Sciopero generale a Cosenza: in migliaia contro la manovra del governo

Oltre 3.000 lavoratori, sfidando la pioggia, in Calabria hanno aderito allo sciopero generale contro la manovra finanziaria, denunciando le scelte inique nella finanziara

Oltre 3.000 manifestanti, sfidando la pioggia, hanno preso parte alla manifestazione regionale organizzata a Cosenza da Cgil e Uil contro la manovra finanziaria del governo.

Alta adesione allo sciopero generale
Secondo i dati forniti dalla Cgil, lo sciopero generale nazionale ha registrato una significativa adesione in Calabria, coinvolgendo lavoratori di numerosi settori. La protesta, nata per denunciare le scelte considerate “iniquità” della manovra finanziaria, ha visto partire circa 30 pullman da diverse località della regione per raggiungere il concentramento in piazza Kennedy a Cosenza.

Il corteo e i partecipanti
Dopo il raduno iniziale, i manifestanti hanno sfilato in corteo fino a piazza Carratelli.

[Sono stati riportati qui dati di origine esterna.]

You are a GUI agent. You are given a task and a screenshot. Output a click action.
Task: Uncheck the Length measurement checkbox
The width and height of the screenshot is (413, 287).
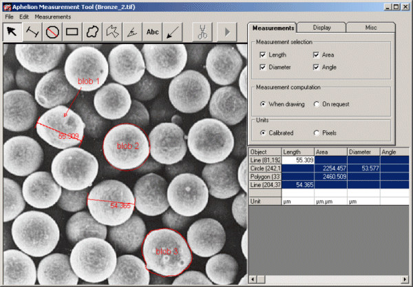pyautogui.click(x=263, y=55)
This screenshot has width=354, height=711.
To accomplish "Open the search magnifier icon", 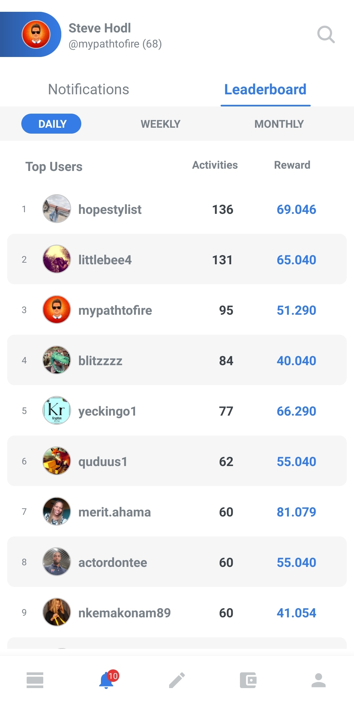I will point(326,34).
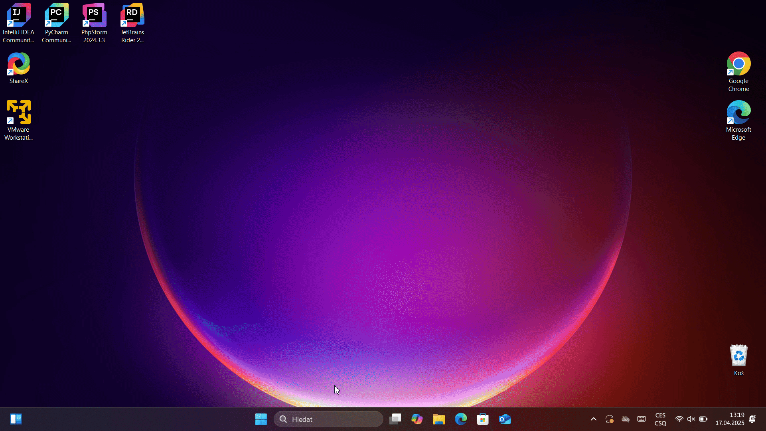Click the Hledat search box
Screen dimensions: 766x431
pyautogui.click(x=328, y=419)
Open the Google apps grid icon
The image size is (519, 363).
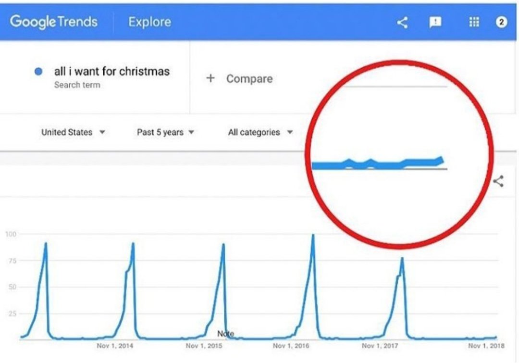(474, 22)
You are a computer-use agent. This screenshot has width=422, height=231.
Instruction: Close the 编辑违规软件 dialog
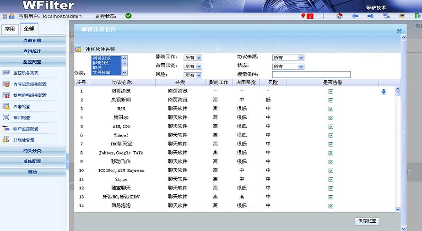tap(399, 31)
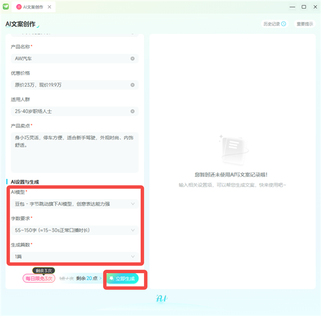Screen dimensions: 321x316
Task: Clear the 产品名称 field with the X icon
Action: pos(132,58)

All’iniziativa hanno partecipato i segretari generali di Cgil e Uil Calabria, Gianfranco Trotta e Mariaelena Senese, affiancati dal segretario generale della Nidil-Cgil, Andrea Borghesi. La manifestazione è stata descritta dai promotori come un atto di opposizione alle politiche economiche del governo, ritenute lesive per i diritti dei lavoratori e inadeguate a sostenere il tessuto sociale ed economico del Paese.

I numeri dello sciopero in Calabria
La Cgil ha fornito dati parziali sulle adesioni allo sciopero nelle principali aziende della regione, evidenziando percentuali significative:

  • Baker Huges: 45%
  • Rai Calabria: 50%
  • Ex Arsac Malarotta: 50%
  • Torre di Mezzo: 90%
  • Cpl Polistena: 60%
  • Comifar: 28%
  • Hospital Service: 66,67%
  • Sielte (Reggio Calabria) e Mea-Multiservizi (Palmi): 100%

Anche altre realtà come Ecos Si di Rende (42%) e Coopeservice all’ospedale di Gioia Tauro (86,67%) hanno registrato un’ampia partecipazione, sottolineando il malcontento generale verso le politiche del governo.

Le rivendicazioni dei sindacati
Cgil e Uil hanno ribadito la necessità di una revisione della manovra finanziaria, accusando il governo di scelte ingiuste che aggravano le disuguaglianze sociali e penalizzano i lavoratori. La mobilitazione di Cosenza si inserisce in un contesto nazionale di forte dissenso, con migliaia di lavoratori uniti per chiedere un cambiamento concreto nelle politiche economiche e sociali.